Given evidence for motor and attention-control interactions, and noting that stroke-induced impairments in these two functions are associated behaviorally (3, 4), and anatomically (5), we hypothesized that one component of stroke hemiparesis arises from damage to a domain-general, attention-control system, thereby implying that normal motor performance requires intact attention control. To test this, we observed the pattern of dissociations between motor and attention-control performance in a large cohort of hemiparetic stroke patients that, by random distribution, should include lesions with variable differential overlap of motor versus attention-control systems. We reasoned that, if attention control is necessary for motor function, then attention-control impairments would always be associated with motor deficits that are proportionate or worse (i.e., we would not find dissociations where severe attentional impairment coexists with relatively mild motor impairment). Conversely, if poor motor performance increases distractibility (6, 7), then severe motor impairment would always be associated with impaired attention control (i.e., we would not find dissociations of severe motor impairment and preserved attention control). A third possibility—that associations occur because of anatomical proximity, but not functional interaction, between attention-control and motor systems (5)—allows for both types of dissociation because, by chance, some lesions are likely to target either system solely or preferentially. To increase the likelihood of discovering such dissociations, we focused on subjects with mild-moderate deficits who had small lesions that are likely to result in variable relative overlap of two adjacent networks and without confounding cognitive deficits: e.g., gross executive impairments, neglect, or apraxia.

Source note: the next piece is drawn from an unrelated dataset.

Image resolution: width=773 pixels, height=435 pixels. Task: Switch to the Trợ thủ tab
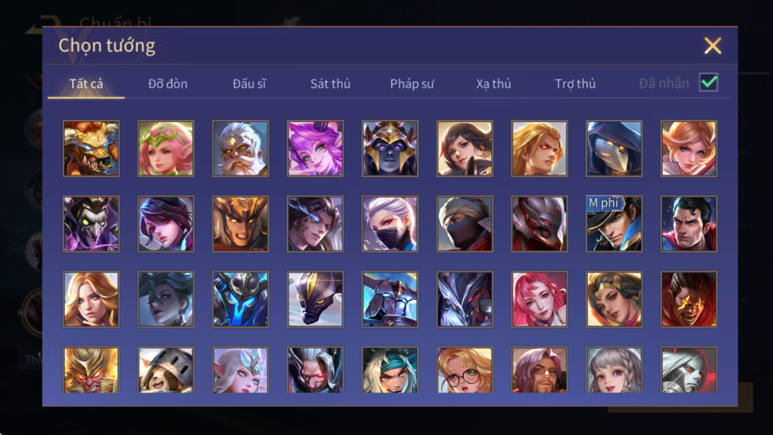575,84
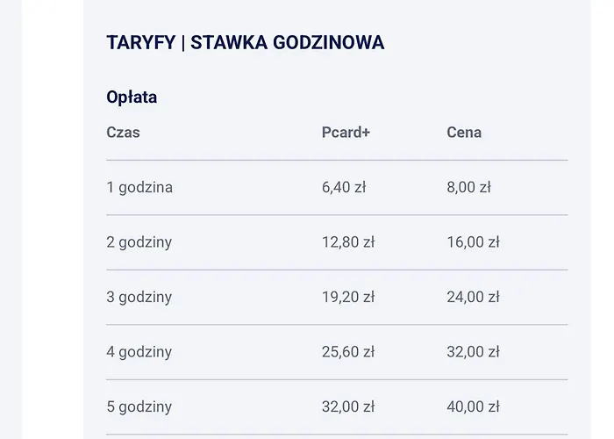
Task: Select the 1 godzina row label
Action: coord(139,187)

In the following experiments we (i) characterize motor performance in healthy subjects and hemiparetic stroke patients in terms of separable bilateral and unilateral components; (ii) show how these motor components relate to distractibility during motor and nonmotor cognitive tasks, correcting for lesion size and other potential confounds; (iii) characterize the profile of motor/attention-control dissociations; and (iv) ascertain how the two motor components and attention control relate to lesion overlap and functional connectivity, of a putative attention-control (“salience”) network (9), as opposed to other cognitive or motor networks.